> _Action item_: Transcribe the complete listing exactly.

------------------------------

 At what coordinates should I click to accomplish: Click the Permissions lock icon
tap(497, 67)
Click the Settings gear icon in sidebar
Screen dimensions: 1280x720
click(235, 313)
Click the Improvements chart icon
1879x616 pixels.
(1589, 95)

------------------------------

> _Output below_:
 At what coordinates should I click to accomplish: Click the Permissions lock icon
tap(497, 67)
Click the Settings gear icon in sidebar
Screen dimensions: 1280x720
click(235, 313)
Click the Improvements chart icon
1879x616 pixels.
(1589, 95)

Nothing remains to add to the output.